But agents for the 21-year-old superstar-who turned pro just eight months ago-are limiting the companies he'll partner with to a select few to avoid overexposure of what could become the most valuable brand name in sports.
"Tiger is looking at playing golf for the next 30 years, so we're not going to be cashing in quickly," said Mr. Woods' manager, Hughes Norton of International Management Group.
Nike will introduce a line of golf shoes and apparel bearing the Tiger Woods name, complete with his signature logo, next spring. Titleist has signature golf clubs in the works, too.
Both brands have five-year deals with Mr. Woods, valued at $60 million combined. Nike and Titleist are consulted on all deals, though they don't have veto power.
LINE OF LUXURY WATCHES
A line of branded luxury watches from an unspecified marketer will be announced soon. And while a long-rumored deal with Pepsi-Cola Co. hasn't materialized, Mr.

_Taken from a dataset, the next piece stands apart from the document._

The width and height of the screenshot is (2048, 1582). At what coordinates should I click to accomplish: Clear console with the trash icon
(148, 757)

Norton is now also talking with other beverage marketers.
McDonald's Corp. showed little interest in signing Mr. Woods in two earlier meetings with Mr. Norton, but the fast-food chain was among those calling after last week's victory, according to the golfer's manager.
Mr. Norton said he's looking to link Mr. Woods with a maximum of five global brands, and will avoid the temptation to build a portfolio to rival those of endorsement stars like Michael Jordan, Jack Nicklaus and Arnold Palmer. Mr. Jordan, the top sports endorser, has an estimated annual endorsement income of $45 million.

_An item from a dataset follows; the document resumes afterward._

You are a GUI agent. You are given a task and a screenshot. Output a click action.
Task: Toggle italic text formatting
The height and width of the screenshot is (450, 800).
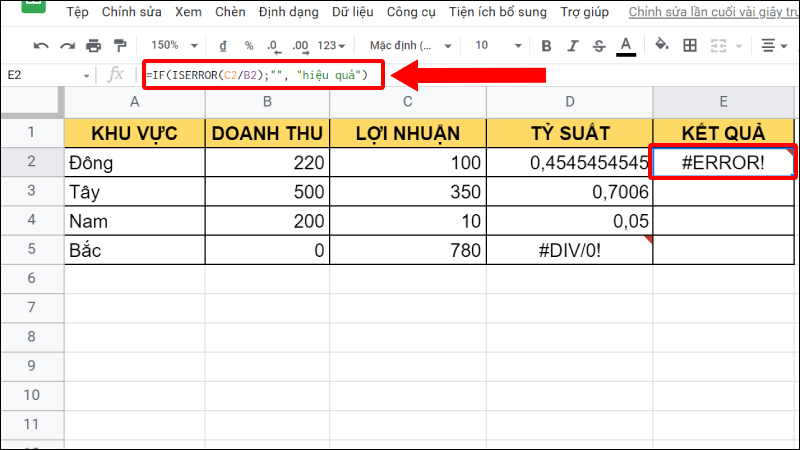(573, 46)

"We're learning lessons from those who have overdone it," Mr. Norton said.
Sports marketing experts said the right combination of brands is key in building Mr. Woods' image.
"The challenge for Tiger is going to be in choosing which companies are right for him at the right times in his life and getting them all to work together to manage Brand Tiger in a consistent way," said Mark Dowley, managing director at McCann-Erickson Worldwide's Momentum IMC, New York.

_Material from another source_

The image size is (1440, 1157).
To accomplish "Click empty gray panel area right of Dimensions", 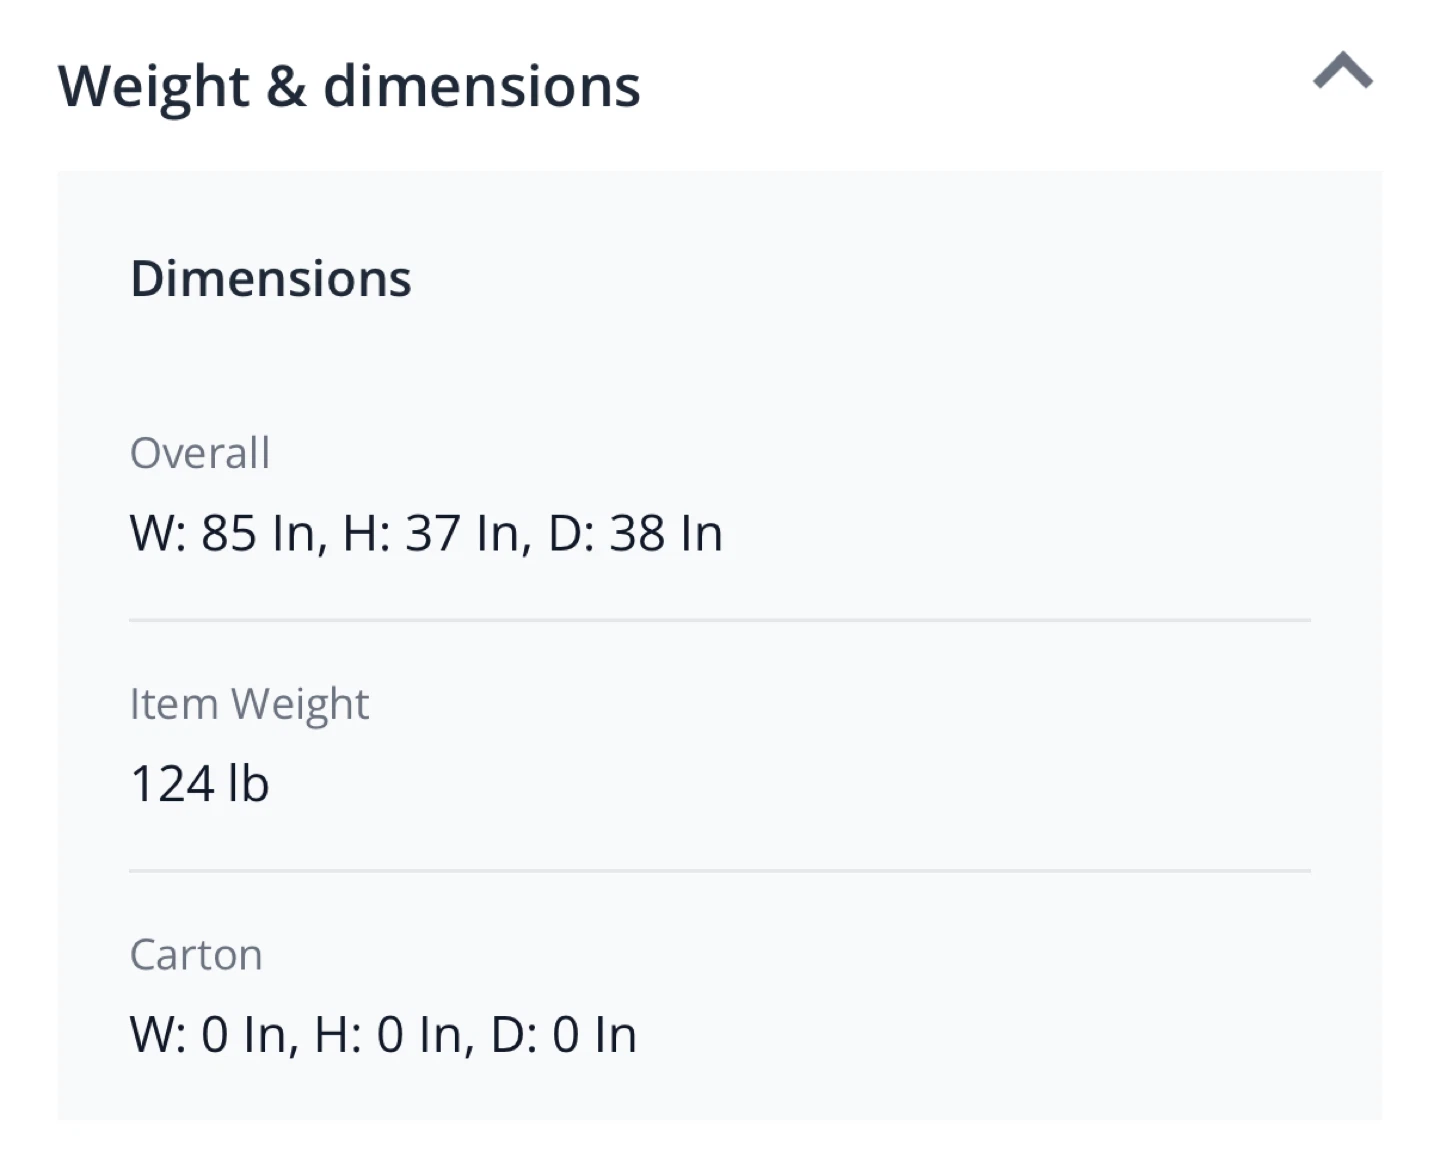I will pos(860,278).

But some branding experts wonder if Mr. Woods' head-to-toe association with Nike will overshadow other brands.
"It will be interesting to see if Nike helps or holds up his development as a brand," said Dave Studeman, executive director at consultancy Landor Associates.
CONCERNS ABOUT PRESSURE
Mr. Dowley has other concerns relative to Mr. Woods' staying power. "Not many have come into sports with as much pressure both imposed and self-imposed," he said. "He has the potential of being everything he says he can be, if he can hold up under the pressure."
Mr. Woods has been trumpeted as a golfing messiah who will lead younger, more ethnically and economically diverse players to his aging, country-club sport. Nike ads from Wieden & Kennedy, Portland, Ore., have promoted this image, and the golfer's Tiger Woods Foundation supports it.
Perhaps in an effort to lighten his image, Nike's next round of Tiger ads, scheduled for early June, may have a more comic, self-deprecating tone.
Alvin Schechter, chairman of consultancy Interbrand Schechter, said Mr. Woods' roots-he's part Thai, part Chinese, part African-American-make him an ideal pitchman. "He symbolizes success in the American experiment in multiculturalism."